Craig Coulthard's half-hour film The Drummer And The Drone, an Edinburgh Art Festival (EAF) commission, can stand on its own merits wherever he cares to show it. But its exhibition in the cold, dark, echoing airiness of the Trinity Apse, located just off the High Street and one of the most atmospheric of EAF's off-site spaces, certainly enhances and intensifies its very particular flavours.

It's a neat marriage too, as the work is presented as a futuristic memorial service for a series of unmanned aerial vehicles (UAVs) which have been used in a variety of situations. These UAVs are more popularly referred to as drones, of course.
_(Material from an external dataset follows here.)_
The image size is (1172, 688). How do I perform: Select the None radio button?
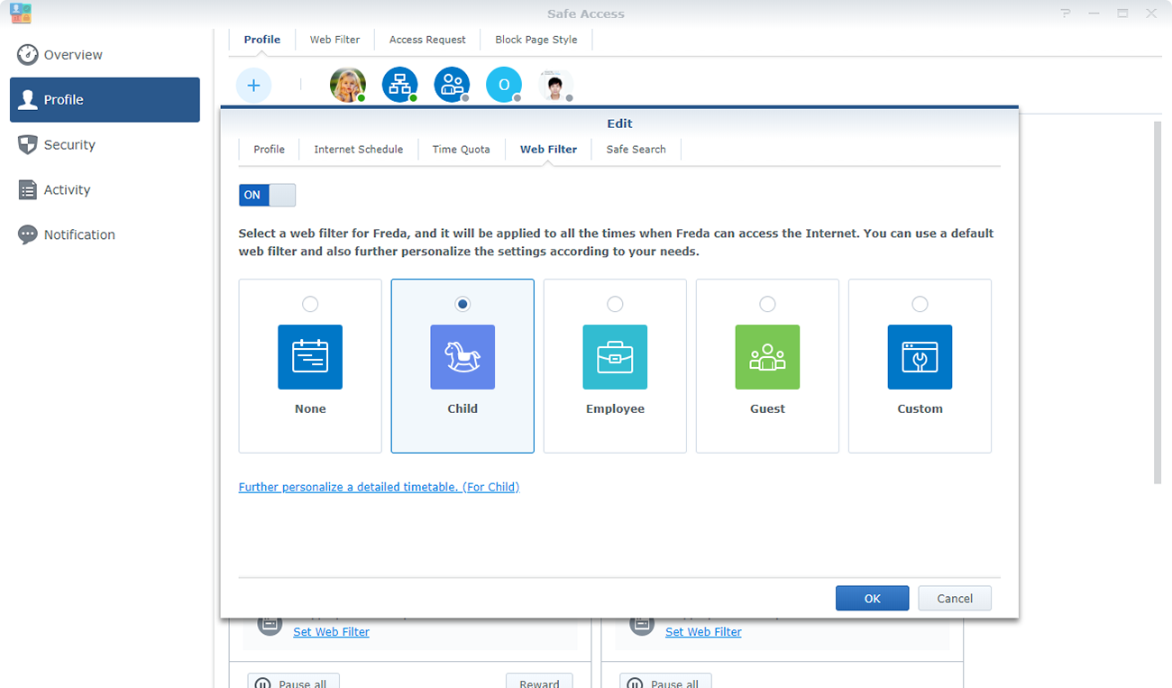coord(310,304)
One of these, we learn from the female narrator, has helped track the last Scottish wildcat. Another distinguished itself tackling typhoid in Italy after a volcanic eruption. A third dealt with a hostage situation at a research station in the Antarctic while also "eliminating" the hostage-takers. Already vaguely apocalyptic sounding, that's where it starts to get creepy.

Meanwhile we see footage of a piper and a drummer playing a series of British army standards, such as Barren Rocks Of Aden, The Heights Of Dargai and Flowers Of The Forest. So here's another kind of drone. Finally, Coulthard's camera moves along a track before rising to show a wooded hillside, a loch and, in the distance, the loading facility for the UK's Trident missiles - though you won't know that unless you read the accompanying handout.
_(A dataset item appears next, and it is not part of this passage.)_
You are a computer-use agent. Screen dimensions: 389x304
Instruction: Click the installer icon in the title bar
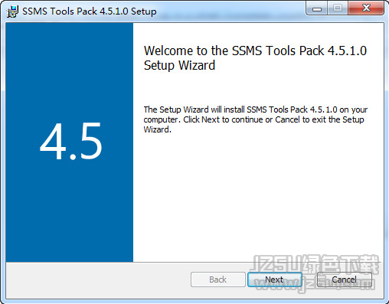tap(12, 11)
Unless you're the most extreme sort of Doctor Who fan, a police box won't carry the same sense of awe as a church, and that's especially true of the one halfway down Easter Road in which Edinburgh-based artist-musician Yann Seznec presents Currents, another EAF commission.
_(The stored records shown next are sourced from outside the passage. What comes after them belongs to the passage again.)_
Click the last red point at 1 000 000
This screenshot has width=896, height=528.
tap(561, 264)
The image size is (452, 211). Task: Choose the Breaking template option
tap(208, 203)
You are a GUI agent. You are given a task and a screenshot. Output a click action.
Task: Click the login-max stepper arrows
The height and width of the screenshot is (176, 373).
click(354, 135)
Seznec's work isn't without wit - his 2013 piece Twitter Bells was made from Meccano and bells, and rang every time someone tweeted using a particular hashtag - and for EAF he adds weather to the mix too: his piece connects fans from decommisioned computers to the internet and allows them to blow in relation to the real-time windspeeds in (variously) Newfoundland, China, Edinburgh and Thailand. With the door closed, it's mostly a sonic experience, enlivened by the odd flashing light on a sort of plywood dashboard he has constructed. Come to think of it, that is kind of like Doctor Who's Tardis.

Also on Easter Road is An Attempt At Exhausting A Place (In Edinburgh), one of the wordiest titles in the Art Festival and the one which perhaps required the greatest endurance on the part of the artist - at least if you think spending a week in a cafe earwigging on people's conversations is hard work.

The artist in question is filmmaker Alice Finbow, who's updating an idea French writer George Perec had and which he turned into a book in 1974 called An Attempt At Exhausting A Place In Paris. He did three days in a cafe; Finbow's doing seven and is on day five when the Sunday Herald drops in for a chat with her at her window seat in the Manna House Bakery. The results of her efforts - a series of A3 drawings and charts - are now posted on the wall there.

Rhubaba is an artist-run exhibition and studio space tucked away between two mechanics' workshops on Arthur Street, just off Leith Walk. Here you can see Diorama, a two-monitor video work by Augusto Corrieri in collaboration with Vincent Gambini, a conjuror and magician who's doing what's being termed "a residence".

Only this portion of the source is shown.